Entries taken from a collection:
========
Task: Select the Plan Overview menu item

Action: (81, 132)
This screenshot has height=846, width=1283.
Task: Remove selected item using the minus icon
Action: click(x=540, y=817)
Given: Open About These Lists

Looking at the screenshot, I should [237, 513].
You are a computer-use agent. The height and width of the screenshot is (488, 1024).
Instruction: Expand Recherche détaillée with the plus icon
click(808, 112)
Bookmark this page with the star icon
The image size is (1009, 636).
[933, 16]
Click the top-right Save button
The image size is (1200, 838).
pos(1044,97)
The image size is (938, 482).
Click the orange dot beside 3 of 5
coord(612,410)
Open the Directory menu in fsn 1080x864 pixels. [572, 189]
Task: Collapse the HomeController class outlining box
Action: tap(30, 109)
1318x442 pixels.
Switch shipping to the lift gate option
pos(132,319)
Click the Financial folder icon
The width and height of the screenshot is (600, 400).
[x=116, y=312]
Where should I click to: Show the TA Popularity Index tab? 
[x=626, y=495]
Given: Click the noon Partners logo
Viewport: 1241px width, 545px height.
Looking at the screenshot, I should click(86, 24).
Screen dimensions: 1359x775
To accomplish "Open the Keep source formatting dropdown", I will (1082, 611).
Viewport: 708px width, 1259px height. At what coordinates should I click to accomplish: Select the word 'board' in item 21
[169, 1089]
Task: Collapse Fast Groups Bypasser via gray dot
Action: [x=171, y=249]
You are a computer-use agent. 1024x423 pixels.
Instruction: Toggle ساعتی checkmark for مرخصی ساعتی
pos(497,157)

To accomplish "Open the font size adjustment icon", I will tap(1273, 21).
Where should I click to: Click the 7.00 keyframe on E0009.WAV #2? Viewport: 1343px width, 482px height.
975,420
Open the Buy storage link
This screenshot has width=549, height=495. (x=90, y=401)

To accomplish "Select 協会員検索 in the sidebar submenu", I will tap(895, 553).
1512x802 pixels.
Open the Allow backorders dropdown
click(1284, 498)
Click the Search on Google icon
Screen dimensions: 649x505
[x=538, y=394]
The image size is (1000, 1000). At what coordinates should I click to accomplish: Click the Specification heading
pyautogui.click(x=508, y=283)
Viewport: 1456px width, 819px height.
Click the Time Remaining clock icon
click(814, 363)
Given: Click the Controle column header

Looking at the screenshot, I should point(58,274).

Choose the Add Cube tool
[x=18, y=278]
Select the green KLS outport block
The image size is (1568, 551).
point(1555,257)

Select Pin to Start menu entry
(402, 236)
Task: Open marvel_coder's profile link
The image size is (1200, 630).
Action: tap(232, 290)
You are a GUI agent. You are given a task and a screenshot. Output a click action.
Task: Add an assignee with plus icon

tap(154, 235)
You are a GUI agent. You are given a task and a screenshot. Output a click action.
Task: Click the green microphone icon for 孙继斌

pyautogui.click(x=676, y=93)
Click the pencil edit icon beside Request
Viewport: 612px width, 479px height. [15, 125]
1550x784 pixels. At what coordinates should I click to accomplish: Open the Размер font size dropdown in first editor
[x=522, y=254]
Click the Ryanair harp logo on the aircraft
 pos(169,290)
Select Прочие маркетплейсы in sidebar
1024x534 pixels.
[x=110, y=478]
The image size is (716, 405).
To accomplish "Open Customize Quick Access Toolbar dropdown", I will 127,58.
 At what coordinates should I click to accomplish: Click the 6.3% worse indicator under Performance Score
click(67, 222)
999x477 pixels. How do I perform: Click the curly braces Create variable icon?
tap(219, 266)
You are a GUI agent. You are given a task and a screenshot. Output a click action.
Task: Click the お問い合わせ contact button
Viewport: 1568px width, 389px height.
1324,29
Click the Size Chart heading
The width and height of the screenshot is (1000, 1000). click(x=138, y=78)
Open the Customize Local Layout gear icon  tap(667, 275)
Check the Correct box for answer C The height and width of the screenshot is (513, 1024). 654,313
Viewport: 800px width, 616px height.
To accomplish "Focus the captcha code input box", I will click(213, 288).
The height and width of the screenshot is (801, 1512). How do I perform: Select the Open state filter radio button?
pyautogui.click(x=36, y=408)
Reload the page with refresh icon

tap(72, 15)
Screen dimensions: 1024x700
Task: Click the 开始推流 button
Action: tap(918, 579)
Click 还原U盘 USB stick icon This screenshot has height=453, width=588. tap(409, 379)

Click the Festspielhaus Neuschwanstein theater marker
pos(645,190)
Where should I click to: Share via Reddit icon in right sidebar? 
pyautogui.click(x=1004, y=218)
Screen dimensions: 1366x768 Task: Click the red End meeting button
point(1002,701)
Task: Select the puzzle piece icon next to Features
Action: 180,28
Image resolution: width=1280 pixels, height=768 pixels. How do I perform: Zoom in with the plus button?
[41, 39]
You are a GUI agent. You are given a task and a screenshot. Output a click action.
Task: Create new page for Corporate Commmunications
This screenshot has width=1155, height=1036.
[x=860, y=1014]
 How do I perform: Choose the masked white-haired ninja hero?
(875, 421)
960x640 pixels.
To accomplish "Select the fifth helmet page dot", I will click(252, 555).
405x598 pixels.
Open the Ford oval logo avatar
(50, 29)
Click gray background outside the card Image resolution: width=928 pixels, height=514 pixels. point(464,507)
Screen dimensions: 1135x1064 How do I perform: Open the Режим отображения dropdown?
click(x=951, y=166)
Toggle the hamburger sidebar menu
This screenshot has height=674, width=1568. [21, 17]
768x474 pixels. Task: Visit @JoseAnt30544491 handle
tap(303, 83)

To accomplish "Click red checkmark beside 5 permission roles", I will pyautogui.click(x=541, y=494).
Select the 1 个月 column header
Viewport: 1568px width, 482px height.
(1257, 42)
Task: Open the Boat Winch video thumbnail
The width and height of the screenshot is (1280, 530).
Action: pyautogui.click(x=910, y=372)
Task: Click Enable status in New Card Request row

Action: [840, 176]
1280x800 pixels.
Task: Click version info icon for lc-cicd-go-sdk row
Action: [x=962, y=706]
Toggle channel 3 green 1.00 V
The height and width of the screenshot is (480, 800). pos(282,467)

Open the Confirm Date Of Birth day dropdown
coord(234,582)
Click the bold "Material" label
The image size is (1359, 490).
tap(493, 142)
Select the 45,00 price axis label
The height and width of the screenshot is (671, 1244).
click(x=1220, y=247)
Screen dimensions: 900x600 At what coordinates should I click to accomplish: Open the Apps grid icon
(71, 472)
========
Your objective → Every entry should be duplicated exactly as written.

Task result →
Task: Select the Plan Overview menu item

Action: (81, 132)
This screenshot has height=846, width=1283.
Task: Remove selected item using the minus icon
Action: click(x=540, y=817)
Given: Open About These Lists

Looking at the screenshot, I should [237, 513].
You are a computer-use agent. The height and width of the screenshot is (488, 1024).
Instruction: Expand Recherche détaillée with the plus icon
click(808, 112)
Bookmark this page with the star icon
The image size is (1009, 636).
[933, 16]
Click the top-right Save button
The image size is (1200, 838).
pos(1044,97)
The image size is (938, 482).
Click the orange dot beside 3 of 5
coord(612,410)
Open the Directory menu in fsn 1080x864 pixels. [572, 189]
Task: Collapse the HomeController class outlining box
Action: tap(30, 109)
1318x442 pixels.
Switch shipping to the lift gate option
pos(132,319)
Click the Financial folder icon
The width and height of the screenshot is (600, 400).
[x=116, y=312]
Where should I click to: Show the TA Popularity Index tab? 
[x=626, y=495]
Given: Click the noon Partners logo
Viewport: 1241px width, 545px height.
Looking at the screenshot, I should click(86, 24).
Screen dimensions: 1359x775
To accomplish "Open the Keep source formatting dropdown", I will (1082, 611).
Viewport: 708px width, 1259px height. At what coordinates should I click to accomplish: Select the word 'board' in item 21
[169, 1089]
Task: Collapse Fast Groups Bypasser via gray dot
Action: [x=171, y=249]
You are a computer-use agent. 1024x423 pixels.
Instruction: Toggle ساعتی checkmark for مرخصی ساعتی
pos(497,157)

To accomplish "Open the font size adjustment icon", I will tap(1273, 21).
Where should I click to: Click the 7.00 keyframe on E0009.WAV #2? Viewport: 1343px width, 482px height.
975,420
Open the Buy storage link
This screenshot has width=549, height=495. (x=90, y=401)

To accomplish "Select 協会員検索 in the sidebar submenu", I will tap(895, 553).
1512x802 pixels.
Open the Allow backorders dropdown
click(1284, 498)
Click the Search on Google icon
Screen dimensions: 649x505
[x=538, y=394]
The image size is (1000, 1000). At what coordinates should I click to accomplish: Click the Specification heading
pyautogui.click(x=508, y=283)
Viewport: 1456px width, 819px height.
Click the Time Remaining clock icon
click(814, 363)
Given: Click the Controle column header

Looking at the screenshot, I should point(58,274).

Choose the Add Cube tool
[x=18, y=278]
Select the green KLS outport block
The image size is (1568, 551).
point(1555,257)

Select Pin to Start menu entry
(402, 236)
Task: Open marvel_coder's profile link
The image size is (1200, 630).
Action: tap(232, 290)
You are a GUI agent. You are given a task and a screenshot. Output a click action.
Task: Add an assignee with plus icon

tap(154, 235)
You are a GUI agent. You are given a task and a screenshot. Output a click action.
Task: Click the green microphone icon for 孙继斌

pyautogui.click(x=676, y=93)
Click the pencil edit icon beside Request
Viewport: 612px width, 479px height. [15, 125]
1550x784 pixels. At what coordinates should I click to accomplish: Open the Размер font size dropdown in first editor
[x=522, y=254]
Click the Ryanair harp logo on the aircraft
 pos(169,290)
Select Прочие маркетплейсы in sidebar
1024x534 pixels.
[x=110, y=478]
The image size is (716, 405).
To accomplish "Open Customize Quick Access Toolbar dropdown", I will 127,58.
 At what coordinates should I click to accomplish: Click the 6.3% worse indicator under Performance Score
click(67, 222)
999x477 pixels. How do I perform: Click the curly braces Create variable icon?
tap(219, 266)
You are a GUI agent. You are given a task and a screenshot. Output a click action.
Task: Click the お問い合わせ contact button
Viewport: 1568px width, 389px height.
1324,29
Click the Size Chart heading
The width and height of the screenshot is (1000, 1000). click(x=138, y=78)
Open the Customize Local Layout gear icon  tap(667, 275)
Check the Correct box for answer C The height and width of the screenshot is (513, 1024). 654,313
Viewport: 800px width, 616px height.
To accomplish "Focus the captcha code input box", I will click(213, 288).
The height and width of the screenshot is (801, 1512). How do I perform: Select the Open state filter radio button?
pyautogui.click(x=36, y=408)
Reload the page with refresh icon

tap(72, 15)
Screen dimensions: 1024x700
Task: Click the 开始推流 button
Action: tap(918, 579)
Click 还原U盘 USB stick icon This screenshot has height=453, width=588. tap(409, 379)

Click the Festspielhaus Neuschwanstein theater marker
pos(645,190)
Where should I click to: Share via Reddit icon in right sidebar? 
pyautogui.click(x=1004, y=218)
Screen dimensions: 1366x768 Task: Click the red End meeting button
point(1002,701)
Task: Select the puzzle piece icon next to Features
Action: 180,28
Image resolution: width=1280 pixels, height=768 pixels. How do I perform: Zoom in with the plus button?
[41, 39]
You are a GUI agent. You are given a task and a screenshot. Output a click action.
Task: Create new page for Corporate Commmunications
This screenshot has width=1155, height=1036.
[x=860, y=1014]
 How do I perform: Choose the masked white-haired ninja hero?
(875, 421)
960x640 pixels.
To accomplish "Select the fifth helmet page dot", I will click(252, 555).
405x598 pixels.
Open the Ford oval logo avatar
(50, 29)
Click gray background outside the card Image resolution: width=928 pixels, height=514 pixels. point(464,507)
Screen dimensions: 1135x1064 How do I perform: Open the Режим отображения dropdown?
click(x=951, y=166)
Toggle the hamburger sidebar menu
This screenshot has height=674, width=1568. [21, 17]
768x474 pixels. Task: Visit @JoseAnt30544491 handle
tap(303, 83)

To accomplish "Click red checkmark beside 5 permission roles", I will pyautogui.click(x=541, y=494).
Select the 1 个月 column header
Viewport: 1568px width, 482px height.
(1257, 42)
Task: Open the Boat Winch video thumbnail
The width and height of the screenshot is (1280, 530).
Action: pyautogui.click(x=910, y=372)
Task: Click Enable status in New Card Request row

Action: [840, 176]
1280x800 pixels.
Task: Click version info icon for lc-cicd-go-sdk row
Action: [x=962, y=706]
Toggle channel 3 green 1.00 V
The height and width of the screenshot is (480, 800). pos(282,467)

Open the Confirm Date Of Birth day dropdown
coord(234,582)
Click the bold "Material" label
The image size is (1359, 490).
tap(493, 142)
Select the 45,00 price axis label
The height and width of the screenshot is (671, 1244).
click(x=1220, y=247)
Screen dimensions: 900x600 At what coordinates should I click to accomplish: Open the Apps grid icon
(71, 472)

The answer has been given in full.